WRITTEN PROBLEM 1
According to the excerpt on composite tape laying machines, what is the tape laying head suspended from?
WRITTEN PROBLEM 2
Extend the excerpt on composite tape laying machines by writing what would come after its final sentence.

DOCUMENT EXCERPT
_ _ _ _

These machines generally involve an overhead gantry from which is suspended 
a laterally traveling tape laying head which often carries tape supply and 
take up reels, guiding mechanisms, cutting mechanisms, a heater, and a 
tape pressure foot. The tape laying head does all the tape preparation, in 
addition to pressing the tape upon a work surface. In the head mechanism, 
tape is withdrawn from a supply reel carried by the mechanism and cut into 
predetermined strip lengths as it is applied to a work surface. One part 
of a continuous tape length is often laid down before the trailing end of 
the tape is cut. The composite tape, having an exceedingly high modulus of 
elasticity, is stiff, inelastic, and difficult to handle. The tape head 
laying machine is massive, expensive, slow, and complex, and, in some 
cases, may comprise a structure in the order of one to two feet in 
diameter and four to six feet in height. All of this structure must be 
movably mounted on a gantry and controlled for guiding the tapes in 
precise, aligned side-by-side paths.

_ _ _ _

DATA BLOCK
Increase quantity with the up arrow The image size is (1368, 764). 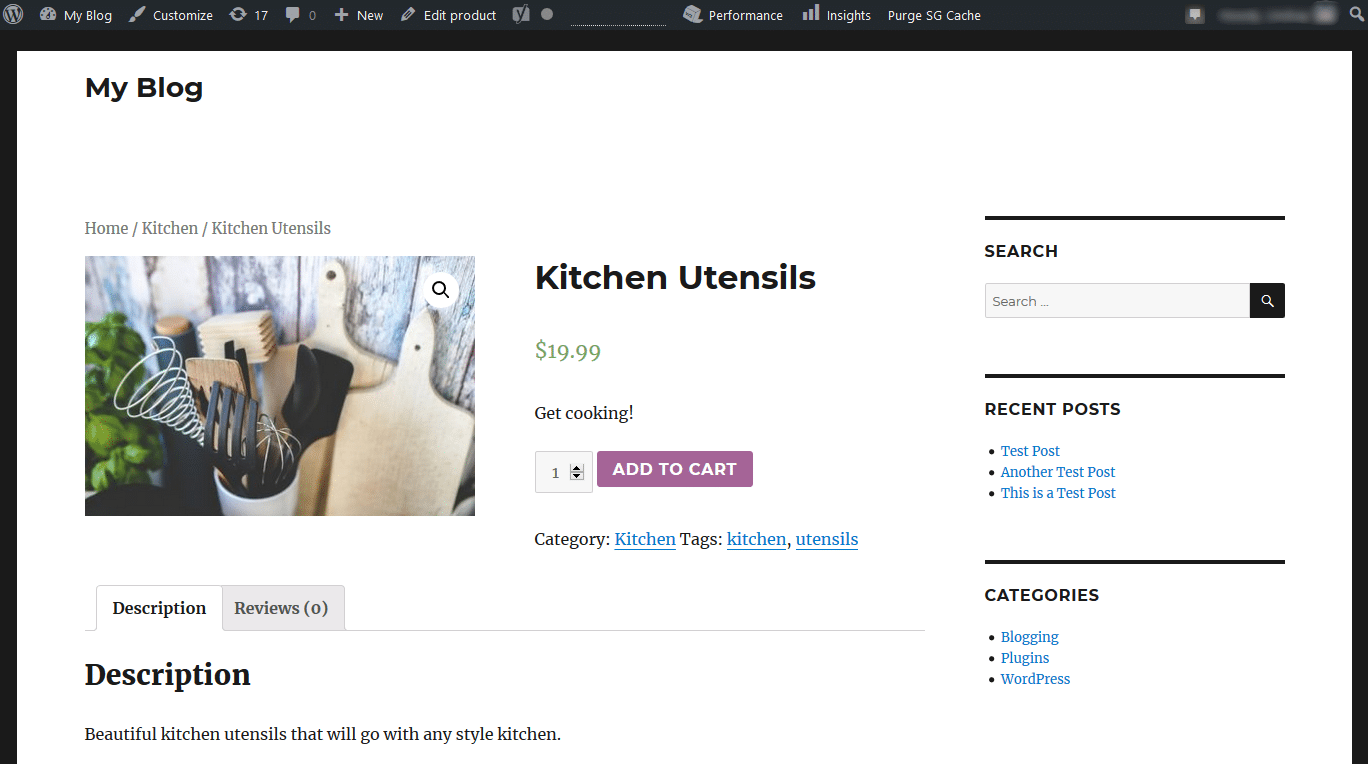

_ _ _ _

FINAL ANSWER 1
An overhead gantry.

FINAL ANSWER 2
In such prior machines, each cut made in a continuous tape defines both the 
trailing edge of one tape strip and the immediately adjoining leading edge 
of the next tape strip. Where the tape is to be cut at an angle, so as to 
closely follow the angulated boundary of a part that is being formed, the 
tape pressure foot or roller cannot press to the trailing end of one 
angularly cut strip without pressing at least part of the immediately 
adjoining leading edge of the following strip. This is undesirable, 
because the leading edge of the following strip must be positioned at a 
different location than the trailing edge of the first strip. Further, for 
smaller oblique angles of cut, the length of cut increases, and, 
accordingly, the force required to complete the cut increases, thus 
further adding to complexity and bulk of the prior art tape laying 
machine. 
An additional problem exists in the laying of tape upon a surface of 
compound curvature. To properly fit a compound curve, the individual tape 
fibers must slip longitudinally relative to one another, since those 
fibers extending over a path of greater curvature must have a greater 
length than adjoining fibers of the same tape strip that extend over a 
path of lesser curvature. However, where the tape supply reel is carried 
by the tape laying machine, and, in particular, where a long strip of tape 
is not cut until after a portion of the same strip has been laid, no 
relative slippage of tape fibers is possible. 
In prior machines, cutting of the tape, which is generally mounted upon a 
paper backing ribbon, is achieved either by first removing the paper 
backing to cut the tape without cutting the ribbon, or by cutting the tape 
with a carefully controlled cutter that does not sever the backing ribbon. 
Because in such systems further handling of the tape on the backing ribbon 
is required, it is necessary either to cut the tape without cutting the 
ribbon or to replace the tape upon the ribbon after the cutting.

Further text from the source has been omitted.